Pendant la pause de Langue de Molière, j’étais chez Quattro Caffe, mon resto italien préféré ici. C’est bon — je rêvais d’y aller avec quelqu’une, avant d’avouer la réalité — mais je vous dirais très franchement que ce n’est pas le meilleur au monde. Je suis là toutes les deux semaines car l’équipe me connaît très bien. Ce à quoi je ne m’attendais pas du tout, c’était que j’y dirais « Il faut que j’écrive sur ça pour Langue de Molière ! ». Mais nous voilà.
Voici mon plat préféré là depuis 20 ans déjà, « spaghetti frutti di mare », ou comme on dirait, les spaghettis aux fruits de mer. Ce plat n’a jamais apparu sur la carte — il faut faire attention aux serveurs pour savoir qu’il existe :

Mais ces spaghettis ont une propriété peut-être inattendue. Le propriétaire du resto est un immigré italien, Antonio Cagnolo ; le gérant Domenico est aussi italien — mais l’équipe, en cuisine ainsi que les serveurs, est toute mexicaine (c’est commun en Californie du Sud). Et les mexicains aiment leurs piments (si vous êtes perplexe sur ce sujet, consultez ma recette du chili colorado). C’est pour ça que pendant une décennie, l’équipe me m’apporte toujours deux verres de thé glacé, mais ne m’en facture qu’un. Et c’est pour ça que je reste un si fidèle client.
En anglais, on dirait que ce plat est « hot ». Mais en le commandant la dernière fois, il m’est venu dans l’esprit que nous avons une habitude curieuse que l’on ne trouve pas en français. On utilise « hot » également pour « chaud » et pour « épicé », et ça ne permet pas de distinguer facilement entre les deux sens. On dit donc parfois, à haute voix, « I mean temperature-hot », « Je veux dire « hot », sens temperature » ou « spicy-hot », « « hot », sens épicé ». Dans les deux cas, on les prononce comme s’il y avait un trait d’union entre les deux mots. Alors, je ne dirais jamais en français ce que je dis en anglais, car le français est plus précis dan ce cas.
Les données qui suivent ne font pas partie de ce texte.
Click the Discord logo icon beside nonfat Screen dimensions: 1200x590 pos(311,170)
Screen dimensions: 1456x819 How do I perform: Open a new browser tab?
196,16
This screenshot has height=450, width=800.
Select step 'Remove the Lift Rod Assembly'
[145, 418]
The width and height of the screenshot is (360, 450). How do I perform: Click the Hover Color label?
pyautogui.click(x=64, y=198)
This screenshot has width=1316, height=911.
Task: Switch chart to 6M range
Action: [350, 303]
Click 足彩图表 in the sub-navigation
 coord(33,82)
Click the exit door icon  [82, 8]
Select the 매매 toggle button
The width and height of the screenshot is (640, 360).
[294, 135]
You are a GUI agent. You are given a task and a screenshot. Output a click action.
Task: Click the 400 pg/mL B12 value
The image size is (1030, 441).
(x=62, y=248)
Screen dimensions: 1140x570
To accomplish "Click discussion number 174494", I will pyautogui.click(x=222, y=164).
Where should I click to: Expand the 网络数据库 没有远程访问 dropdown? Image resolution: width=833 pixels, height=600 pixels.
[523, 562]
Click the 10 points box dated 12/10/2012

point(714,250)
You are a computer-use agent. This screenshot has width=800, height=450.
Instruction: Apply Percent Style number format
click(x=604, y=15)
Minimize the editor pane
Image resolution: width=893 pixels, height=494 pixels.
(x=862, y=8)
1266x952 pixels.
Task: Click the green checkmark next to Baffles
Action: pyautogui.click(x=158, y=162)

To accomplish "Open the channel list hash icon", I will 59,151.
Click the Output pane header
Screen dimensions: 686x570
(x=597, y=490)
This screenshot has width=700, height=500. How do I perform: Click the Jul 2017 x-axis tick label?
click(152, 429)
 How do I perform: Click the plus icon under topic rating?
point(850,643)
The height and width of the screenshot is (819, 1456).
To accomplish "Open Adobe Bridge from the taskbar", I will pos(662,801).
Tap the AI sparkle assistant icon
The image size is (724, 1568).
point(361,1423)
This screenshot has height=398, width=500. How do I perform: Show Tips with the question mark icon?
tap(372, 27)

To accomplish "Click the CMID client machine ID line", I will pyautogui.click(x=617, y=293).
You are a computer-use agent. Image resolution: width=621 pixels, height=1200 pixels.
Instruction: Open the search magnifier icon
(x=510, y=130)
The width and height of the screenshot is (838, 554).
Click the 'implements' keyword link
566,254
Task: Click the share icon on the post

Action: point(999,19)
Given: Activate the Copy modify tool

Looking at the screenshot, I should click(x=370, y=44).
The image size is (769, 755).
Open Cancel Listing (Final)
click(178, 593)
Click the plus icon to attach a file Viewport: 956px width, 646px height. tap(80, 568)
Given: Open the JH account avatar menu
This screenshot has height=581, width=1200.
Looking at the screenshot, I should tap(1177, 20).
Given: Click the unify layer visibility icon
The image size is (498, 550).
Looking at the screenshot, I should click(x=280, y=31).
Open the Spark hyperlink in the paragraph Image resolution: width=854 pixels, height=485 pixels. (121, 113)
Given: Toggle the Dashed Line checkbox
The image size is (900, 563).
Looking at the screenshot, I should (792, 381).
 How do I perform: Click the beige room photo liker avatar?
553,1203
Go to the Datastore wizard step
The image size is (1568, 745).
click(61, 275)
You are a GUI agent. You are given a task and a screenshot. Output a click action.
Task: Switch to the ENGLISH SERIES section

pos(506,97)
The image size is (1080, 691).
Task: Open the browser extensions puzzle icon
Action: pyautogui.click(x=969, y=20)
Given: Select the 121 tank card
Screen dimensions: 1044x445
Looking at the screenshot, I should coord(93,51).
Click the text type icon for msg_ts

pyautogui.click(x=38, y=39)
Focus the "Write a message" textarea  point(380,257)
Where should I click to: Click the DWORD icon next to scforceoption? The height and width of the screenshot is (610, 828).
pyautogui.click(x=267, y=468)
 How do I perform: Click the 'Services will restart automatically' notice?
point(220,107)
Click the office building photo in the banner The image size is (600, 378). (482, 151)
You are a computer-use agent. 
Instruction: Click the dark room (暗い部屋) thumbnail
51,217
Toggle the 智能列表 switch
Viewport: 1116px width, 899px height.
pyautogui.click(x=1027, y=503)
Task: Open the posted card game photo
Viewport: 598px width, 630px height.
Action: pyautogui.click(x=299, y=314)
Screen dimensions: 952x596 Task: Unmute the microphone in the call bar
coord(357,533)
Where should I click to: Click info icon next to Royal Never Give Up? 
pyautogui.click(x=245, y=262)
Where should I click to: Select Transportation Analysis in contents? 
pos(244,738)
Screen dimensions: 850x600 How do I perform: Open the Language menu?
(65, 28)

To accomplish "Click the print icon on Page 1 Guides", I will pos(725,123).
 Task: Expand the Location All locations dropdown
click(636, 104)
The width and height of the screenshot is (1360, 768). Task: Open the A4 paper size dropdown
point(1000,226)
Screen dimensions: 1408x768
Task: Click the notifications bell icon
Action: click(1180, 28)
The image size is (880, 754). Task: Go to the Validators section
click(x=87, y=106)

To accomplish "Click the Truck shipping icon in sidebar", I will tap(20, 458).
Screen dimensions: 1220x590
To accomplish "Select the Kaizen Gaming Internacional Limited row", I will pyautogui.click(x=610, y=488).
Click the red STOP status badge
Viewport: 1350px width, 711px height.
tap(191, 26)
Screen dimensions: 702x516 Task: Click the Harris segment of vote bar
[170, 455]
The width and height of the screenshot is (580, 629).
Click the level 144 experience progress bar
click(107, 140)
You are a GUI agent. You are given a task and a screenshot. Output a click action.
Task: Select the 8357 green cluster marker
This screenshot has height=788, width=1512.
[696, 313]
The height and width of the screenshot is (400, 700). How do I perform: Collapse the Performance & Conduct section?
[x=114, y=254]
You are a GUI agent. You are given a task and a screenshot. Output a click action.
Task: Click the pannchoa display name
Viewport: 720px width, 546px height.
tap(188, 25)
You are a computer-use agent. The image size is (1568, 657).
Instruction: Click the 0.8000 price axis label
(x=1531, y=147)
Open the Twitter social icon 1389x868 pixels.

N’imaginez pas que le français est toujours plus précis — on a parlé du fait que « spectre » se traduit également par ”spectre » pour un fantôme, et « spectrum » pour la gamme de couleurs. Mais il est difficile d’imaginer un cas où l’on aurait vraiment besoin de distinguer entre les deux avec ce geste de trait d’union.
Il me semble que je n’ai jamais entendu non plus en français un autre comportement verbal que l’on fait en anglais avec un trait d’union à l’orale. Parfois, on veut suggérer que quelque chose ne fait vraiment pas partie d’une catégorie. Alors, on entend des choses comme « Luigi a tué le PDG, et c’est un crime, mais est-ce un crime-crime ? Après tout, je déteste la victime. » On ne trouve jamais ce style dans l’écriture formelle ; peut-être que ça se trouve dans des livres genre YA, pour imiter les paroles des gens de 20 ans. Je ne sais pas. Mais comme je le dis, je l’entends souvent en anglais, mais jamais en français.
Pour revenir sur « hot » pour un instant avant de finir, on dit ça aussi en anglais, sens « chaud », pour exactement le sens de mon gros-titre un peu coquin. Mais jamais tout seul ; on dit plutôt « hot and bothered », littéralement « chaud et embêté », mais pour laquelle mon dictionnaire Oxford préfère « se mettre dans tous ses états ». Alors merci d’excuser mes compatriotes s’ils disent « chaud » et vous le trouvez un peu inapproprié. Ils veulent presque certainement dire « chaud, sens température ». Enfin, probablement.
Langue de Molière vous reverra la semaine prochaine à la ferme de Mathurin.